### Work required
Rewrite the records from their start up to and including the line with "In order to click on the circular", substituting "position" for each "location" and leaving everything else unchanged.

[Interface element records]
****************

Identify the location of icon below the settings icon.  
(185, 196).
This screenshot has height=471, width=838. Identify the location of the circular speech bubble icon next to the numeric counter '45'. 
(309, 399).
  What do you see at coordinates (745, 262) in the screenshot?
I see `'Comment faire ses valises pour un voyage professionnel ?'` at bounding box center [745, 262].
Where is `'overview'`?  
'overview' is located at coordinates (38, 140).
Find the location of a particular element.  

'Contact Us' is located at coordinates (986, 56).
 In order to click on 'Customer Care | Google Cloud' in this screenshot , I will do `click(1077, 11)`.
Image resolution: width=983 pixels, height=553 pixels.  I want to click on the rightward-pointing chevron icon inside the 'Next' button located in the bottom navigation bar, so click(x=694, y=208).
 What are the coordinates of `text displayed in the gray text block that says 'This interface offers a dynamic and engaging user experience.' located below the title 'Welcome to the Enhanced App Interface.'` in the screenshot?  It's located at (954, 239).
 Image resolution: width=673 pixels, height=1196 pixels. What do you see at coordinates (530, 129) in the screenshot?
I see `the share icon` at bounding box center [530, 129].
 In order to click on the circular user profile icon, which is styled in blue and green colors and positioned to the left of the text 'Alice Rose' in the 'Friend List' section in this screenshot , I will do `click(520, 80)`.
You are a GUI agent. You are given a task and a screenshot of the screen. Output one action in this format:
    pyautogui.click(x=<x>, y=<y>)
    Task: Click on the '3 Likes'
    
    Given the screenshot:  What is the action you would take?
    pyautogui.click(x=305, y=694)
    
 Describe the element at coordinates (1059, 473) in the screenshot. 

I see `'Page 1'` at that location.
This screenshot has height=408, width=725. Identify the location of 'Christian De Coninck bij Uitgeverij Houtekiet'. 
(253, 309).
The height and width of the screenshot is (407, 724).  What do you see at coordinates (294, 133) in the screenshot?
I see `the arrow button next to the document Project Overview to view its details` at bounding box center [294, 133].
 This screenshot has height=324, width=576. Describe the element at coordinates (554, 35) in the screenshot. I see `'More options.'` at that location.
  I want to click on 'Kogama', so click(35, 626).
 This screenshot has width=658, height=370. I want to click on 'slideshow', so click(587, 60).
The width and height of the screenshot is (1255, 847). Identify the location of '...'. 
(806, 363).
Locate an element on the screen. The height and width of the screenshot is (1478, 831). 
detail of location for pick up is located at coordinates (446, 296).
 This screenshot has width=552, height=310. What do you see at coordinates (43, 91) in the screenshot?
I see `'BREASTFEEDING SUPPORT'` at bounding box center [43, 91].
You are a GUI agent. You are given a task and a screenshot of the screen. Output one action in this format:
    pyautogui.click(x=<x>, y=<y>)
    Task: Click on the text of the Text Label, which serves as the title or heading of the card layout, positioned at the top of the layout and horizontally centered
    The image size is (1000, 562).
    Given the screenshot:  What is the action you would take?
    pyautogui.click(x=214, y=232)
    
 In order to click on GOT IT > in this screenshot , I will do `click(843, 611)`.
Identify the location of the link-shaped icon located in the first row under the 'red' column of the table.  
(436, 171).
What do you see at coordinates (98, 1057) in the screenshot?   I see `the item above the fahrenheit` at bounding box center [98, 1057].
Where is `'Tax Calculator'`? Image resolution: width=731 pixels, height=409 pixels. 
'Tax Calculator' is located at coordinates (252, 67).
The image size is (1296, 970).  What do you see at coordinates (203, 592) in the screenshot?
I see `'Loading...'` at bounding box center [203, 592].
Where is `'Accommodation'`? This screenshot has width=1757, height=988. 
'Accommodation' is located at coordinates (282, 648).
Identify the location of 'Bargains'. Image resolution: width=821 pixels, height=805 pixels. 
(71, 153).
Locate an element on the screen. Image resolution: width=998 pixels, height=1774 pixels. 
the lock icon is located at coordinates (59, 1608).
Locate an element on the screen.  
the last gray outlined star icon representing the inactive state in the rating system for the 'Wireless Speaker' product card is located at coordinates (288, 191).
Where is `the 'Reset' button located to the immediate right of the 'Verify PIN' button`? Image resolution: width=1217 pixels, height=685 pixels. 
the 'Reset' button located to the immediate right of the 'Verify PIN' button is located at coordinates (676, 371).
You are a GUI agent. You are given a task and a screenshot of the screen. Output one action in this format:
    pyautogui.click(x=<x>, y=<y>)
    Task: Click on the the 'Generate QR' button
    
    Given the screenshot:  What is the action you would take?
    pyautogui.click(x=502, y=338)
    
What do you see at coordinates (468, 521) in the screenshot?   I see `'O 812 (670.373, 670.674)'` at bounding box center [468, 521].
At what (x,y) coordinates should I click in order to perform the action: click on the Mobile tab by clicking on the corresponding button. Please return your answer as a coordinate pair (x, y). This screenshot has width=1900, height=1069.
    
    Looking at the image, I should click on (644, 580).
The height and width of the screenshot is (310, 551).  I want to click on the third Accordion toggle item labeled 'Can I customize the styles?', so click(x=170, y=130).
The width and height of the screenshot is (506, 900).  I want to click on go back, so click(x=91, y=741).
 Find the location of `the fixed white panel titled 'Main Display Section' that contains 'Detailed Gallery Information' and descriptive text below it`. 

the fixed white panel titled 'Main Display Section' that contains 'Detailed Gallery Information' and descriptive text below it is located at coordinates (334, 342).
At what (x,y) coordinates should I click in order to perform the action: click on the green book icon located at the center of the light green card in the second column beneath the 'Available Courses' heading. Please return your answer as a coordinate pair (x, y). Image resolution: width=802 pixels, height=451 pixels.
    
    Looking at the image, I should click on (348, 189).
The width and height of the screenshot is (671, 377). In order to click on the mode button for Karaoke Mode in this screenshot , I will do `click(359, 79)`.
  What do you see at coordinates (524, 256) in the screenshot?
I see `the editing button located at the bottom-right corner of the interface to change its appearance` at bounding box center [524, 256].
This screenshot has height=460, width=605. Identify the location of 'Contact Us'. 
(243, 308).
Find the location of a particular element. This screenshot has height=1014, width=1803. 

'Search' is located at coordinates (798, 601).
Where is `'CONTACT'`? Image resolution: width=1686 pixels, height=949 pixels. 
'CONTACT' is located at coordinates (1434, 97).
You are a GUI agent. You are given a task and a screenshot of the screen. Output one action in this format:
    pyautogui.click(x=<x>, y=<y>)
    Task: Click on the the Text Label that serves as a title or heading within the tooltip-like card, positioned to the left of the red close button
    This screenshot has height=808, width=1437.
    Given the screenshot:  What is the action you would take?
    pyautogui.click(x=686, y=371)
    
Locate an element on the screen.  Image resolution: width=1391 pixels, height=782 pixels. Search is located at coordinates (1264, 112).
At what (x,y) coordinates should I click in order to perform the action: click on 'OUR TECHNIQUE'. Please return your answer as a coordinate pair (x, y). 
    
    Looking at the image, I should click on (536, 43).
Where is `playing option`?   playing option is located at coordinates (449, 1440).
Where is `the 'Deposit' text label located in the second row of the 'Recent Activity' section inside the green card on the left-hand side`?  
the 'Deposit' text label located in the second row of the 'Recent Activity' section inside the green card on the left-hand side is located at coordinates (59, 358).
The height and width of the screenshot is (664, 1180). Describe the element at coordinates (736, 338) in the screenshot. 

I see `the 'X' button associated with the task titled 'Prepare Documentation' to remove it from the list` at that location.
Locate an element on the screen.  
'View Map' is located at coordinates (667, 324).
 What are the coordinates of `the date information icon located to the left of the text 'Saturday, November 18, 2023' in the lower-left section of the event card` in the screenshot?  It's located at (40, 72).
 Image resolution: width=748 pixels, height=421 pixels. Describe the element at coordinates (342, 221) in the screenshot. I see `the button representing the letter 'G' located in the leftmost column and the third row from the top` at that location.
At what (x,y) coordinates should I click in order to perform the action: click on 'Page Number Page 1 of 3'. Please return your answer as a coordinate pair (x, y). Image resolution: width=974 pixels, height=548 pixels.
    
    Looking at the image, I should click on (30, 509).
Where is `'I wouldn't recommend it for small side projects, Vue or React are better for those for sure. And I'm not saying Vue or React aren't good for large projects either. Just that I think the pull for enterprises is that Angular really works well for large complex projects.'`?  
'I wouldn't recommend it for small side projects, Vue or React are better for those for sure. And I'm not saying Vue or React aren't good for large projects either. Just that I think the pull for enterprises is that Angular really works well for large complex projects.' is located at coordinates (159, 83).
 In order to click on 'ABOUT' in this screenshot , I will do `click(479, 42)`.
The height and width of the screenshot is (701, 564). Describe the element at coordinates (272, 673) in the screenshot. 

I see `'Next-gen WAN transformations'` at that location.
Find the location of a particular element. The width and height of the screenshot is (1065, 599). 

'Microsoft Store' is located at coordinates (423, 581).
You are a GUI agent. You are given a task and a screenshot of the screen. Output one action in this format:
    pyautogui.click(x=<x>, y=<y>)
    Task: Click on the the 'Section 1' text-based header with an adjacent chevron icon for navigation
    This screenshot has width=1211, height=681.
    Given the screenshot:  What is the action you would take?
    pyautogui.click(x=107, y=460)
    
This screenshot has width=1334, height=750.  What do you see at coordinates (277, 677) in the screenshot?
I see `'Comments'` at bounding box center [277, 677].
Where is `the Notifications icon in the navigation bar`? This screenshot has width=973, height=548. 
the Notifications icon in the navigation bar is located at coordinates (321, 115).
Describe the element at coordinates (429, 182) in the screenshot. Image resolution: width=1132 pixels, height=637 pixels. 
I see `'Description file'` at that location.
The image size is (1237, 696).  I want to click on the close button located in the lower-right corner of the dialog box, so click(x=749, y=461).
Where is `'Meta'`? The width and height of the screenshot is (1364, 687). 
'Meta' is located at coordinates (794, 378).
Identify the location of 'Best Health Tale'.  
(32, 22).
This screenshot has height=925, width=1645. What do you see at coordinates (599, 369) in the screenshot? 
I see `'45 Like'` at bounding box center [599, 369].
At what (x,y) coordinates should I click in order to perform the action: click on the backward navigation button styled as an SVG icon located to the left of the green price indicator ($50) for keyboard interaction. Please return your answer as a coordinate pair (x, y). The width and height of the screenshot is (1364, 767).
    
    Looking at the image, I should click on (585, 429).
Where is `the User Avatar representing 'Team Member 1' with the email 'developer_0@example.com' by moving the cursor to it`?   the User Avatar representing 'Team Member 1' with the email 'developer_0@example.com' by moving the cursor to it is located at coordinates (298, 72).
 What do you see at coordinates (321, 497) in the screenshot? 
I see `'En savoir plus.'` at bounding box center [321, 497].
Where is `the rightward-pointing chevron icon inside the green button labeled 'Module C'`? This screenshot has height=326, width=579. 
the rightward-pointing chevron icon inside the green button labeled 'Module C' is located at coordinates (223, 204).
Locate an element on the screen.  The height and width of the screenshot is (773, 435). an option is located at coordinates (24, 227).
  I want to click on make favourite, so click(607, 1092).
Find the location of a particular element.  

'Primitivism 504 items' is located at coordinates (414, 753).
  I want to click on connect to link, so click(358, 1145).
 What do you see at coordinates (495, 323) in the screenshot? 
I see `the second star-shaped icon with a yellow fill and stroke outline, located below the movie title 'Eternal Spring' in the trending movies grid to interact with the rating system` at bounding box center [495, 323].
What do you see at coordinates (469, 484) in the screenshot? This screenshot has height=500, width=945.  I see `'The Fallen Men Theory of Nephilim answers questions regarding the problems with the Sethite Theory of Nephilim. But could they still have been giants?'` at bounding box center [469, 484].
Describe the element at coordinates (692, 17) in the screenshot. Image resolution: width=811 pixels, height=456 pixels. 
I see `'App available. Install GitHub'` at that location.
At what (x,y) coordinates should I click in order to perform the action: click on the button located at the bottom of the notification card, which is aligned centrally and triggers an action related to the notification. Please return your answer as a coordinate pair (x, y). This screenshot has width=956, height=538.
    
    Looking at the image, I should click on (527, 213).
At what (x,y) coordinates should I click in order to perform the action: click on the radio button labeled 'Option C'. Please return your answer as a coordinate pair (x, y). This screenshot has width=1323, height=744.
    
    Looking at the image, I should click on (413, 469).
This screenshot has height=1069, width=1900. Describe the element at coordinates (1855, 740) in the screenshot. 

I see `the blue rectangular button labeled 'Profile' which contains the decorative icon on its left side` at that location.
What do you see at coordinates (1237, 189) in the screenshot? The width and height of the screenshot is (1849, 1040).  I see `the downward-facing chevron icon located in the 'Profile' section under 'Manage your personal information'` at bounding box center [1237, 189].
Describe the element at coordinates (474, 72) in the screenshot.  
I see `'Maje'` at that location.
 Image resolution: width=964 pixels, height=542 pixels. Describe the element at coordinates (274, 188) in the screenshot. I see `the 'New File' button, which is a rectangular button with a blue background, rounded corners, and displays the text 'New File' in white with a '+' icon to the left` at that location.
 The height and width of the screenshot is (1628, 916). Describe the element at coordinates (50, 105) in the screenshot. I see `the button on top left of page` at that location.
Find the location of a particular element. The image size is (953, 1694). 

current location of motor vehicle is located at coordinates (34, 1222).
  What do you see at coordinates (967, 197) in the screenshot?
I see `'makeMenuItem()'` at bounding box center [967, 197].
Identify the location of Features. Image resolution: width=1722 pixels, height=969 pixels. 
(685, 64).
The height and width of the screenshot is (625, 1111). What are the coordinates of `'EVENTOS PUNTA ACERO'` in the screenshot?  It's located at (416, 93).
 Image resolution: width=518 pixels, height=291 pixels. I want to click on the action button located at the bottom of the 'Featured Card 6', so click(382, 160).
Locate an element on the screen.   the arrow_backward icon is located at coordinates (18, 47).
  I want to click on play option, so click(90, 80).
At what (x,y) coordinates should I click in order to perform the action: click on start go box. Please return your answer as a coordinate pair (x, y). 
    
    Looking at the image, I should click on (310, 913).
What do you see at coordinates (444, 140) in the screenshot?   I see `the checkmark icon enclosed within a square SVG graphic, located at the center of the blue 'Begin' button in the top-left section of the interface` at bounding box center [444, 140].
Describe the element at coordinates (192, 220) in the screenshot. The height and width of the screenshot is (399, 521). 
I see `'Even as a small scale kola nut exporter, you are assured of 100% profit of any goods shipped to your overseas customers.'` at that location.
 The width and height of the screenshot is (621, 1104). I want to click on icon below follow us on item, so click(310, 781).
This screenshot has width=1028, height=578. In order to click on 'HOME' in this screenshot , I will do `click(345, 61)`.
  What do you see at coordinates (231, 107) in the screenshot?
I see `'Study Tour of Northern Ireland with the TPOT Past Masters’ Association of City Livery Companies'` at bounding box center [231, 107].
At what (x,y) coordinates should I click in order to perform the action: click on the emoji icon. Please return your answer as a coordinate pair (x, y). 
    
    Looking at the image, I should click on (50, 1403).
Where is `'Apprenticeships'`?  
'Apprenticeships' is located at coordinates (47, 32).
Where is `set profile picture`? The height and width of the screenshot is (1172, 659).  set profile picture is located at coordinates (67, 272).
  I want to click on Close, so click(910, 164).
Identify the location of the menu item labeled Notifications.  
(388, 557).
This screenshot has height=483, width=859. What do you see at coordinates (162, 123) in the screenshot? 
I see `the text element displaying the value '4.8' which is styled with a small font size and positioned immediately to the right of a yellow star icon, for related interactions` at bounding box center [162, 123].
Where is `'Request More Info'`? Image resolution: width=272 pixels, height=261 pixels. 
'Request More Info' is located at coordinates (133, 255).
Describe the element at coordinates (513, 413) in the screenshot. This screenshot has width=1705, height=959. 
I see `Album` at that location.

****************

### Correct output
Identify the position of icon below the settings icon.  
(185, 196).
This screenshot has height=471, width=838. Identify the position of the circular speech bubble icon next to the numeric counter '45'. 
(309, 399).
  What do you see at coordinates (745, 262) in the screenshot?
I see `'Comment faire ses valises pour un voyage professionnel ?'` at bounding box center [745, 262].
Where is `'overview'`?  
'overview' is located at coordinates (38, 140).
Find the position of a particular element.  

'Contact Us' is located at coordinates (986, 56).
 In order to click on 'Customer Care | Google Cloud' in this screenshot , I will do `click(1077, 11)`.
Image resolution: width=983 pixels, height=553 pixels.  I want to click on the rightward-pointing chevron icon inside the 'Next' button located in the bottom navigation bar, so click(x=694, y=208).
 What are the coordinates of `text displayed in the gray text block that says 'This interface offers a dynamic and engaging user experience.' located below the title 'Welcome to the Enhanced App Interface.'` in the screenshot?  It's located at (954, 239).
 Image resolution: width=673 pixels, height=1196 pixels. What do you see at coordinates (530, 129) in the screenshot?
I see `the share icon` at bounding box center [530, 129].
 In order to click on the circular user profile icon, which is styled in blue and green colors and positioned to the left of the text 'Alice Rose' in the 'Friend List' section in this screenshot , I will do `click(520, 80)`.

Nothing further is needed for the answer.